Testing network connectivity on a server with Gigabit Ethernet
Aria2 is command line tool similar to wget that supports multiple simultaneous downloads over http , bittorent, ftp etc.
aria2c -d /dev -o null --allow-overwrite=true -x 15 url --file-allocation=none
Download file with 15 connections to /dev/null.
--allow-overwrite prevents aria from trying to rename /dev/nulll.
I prefer not to start allocating space before the download since it takes time for the download to start
You will be limited to less then the speed of the slowest link. You could have a 10Gig connection, but if your internet connection is Dialup, you are going to be waiting. Even on a LAN that can support 1GB end to end, you may see a bottlneck with the read speeds of the source server or the write speeds of the destination server.
There are many factors that contribute to this:
For one thing, you're downloading over the Internet. Let's assume you truly have a gigabit down connection at your disposal:
TCP overhead can eat anywhere from 5-10% of your bandwidth - for simplicity's sake let's say 10%. So you're down to 900Mbits/s.

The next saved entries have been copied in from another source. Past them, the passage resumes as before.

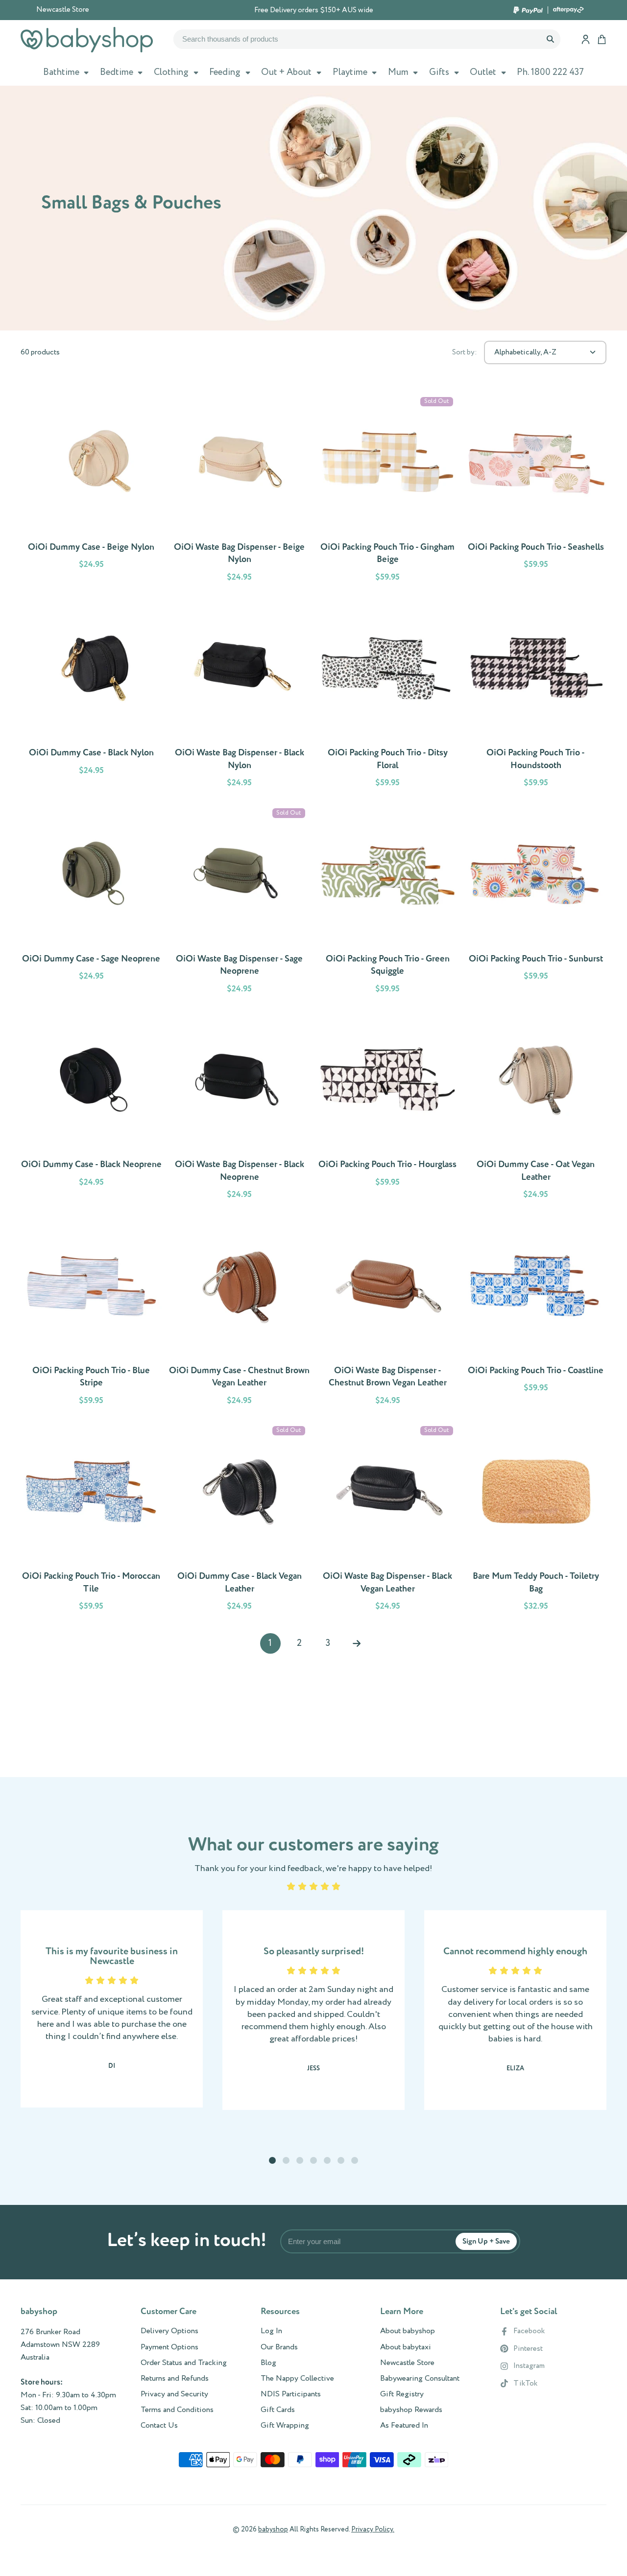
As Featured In (404, 2425)
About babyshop (407, 2331)
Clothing (171, 72)
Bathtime (61, 72)
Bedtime (116, 72)
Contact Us (159, 2425)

Remote server load is a major factor and you can't control or see it. Many servers can easily pull 200 MB/s read times, but under load it can push the speeds down.
Routing is a factor in speed too. If your route is saturated, speed will suffer.
And finally ...do you really have a gigabit connection to the Internet, or is it just your port speed? Speeds are limited by the slowest link that you cross. Also, if you have a hosted server with a gigabit link, these are often shared by other clients and you don't get a dedicated gigabit link to begin with.
Edit: The reason I didn't recommend a tool is because they're a google search away and there's tons.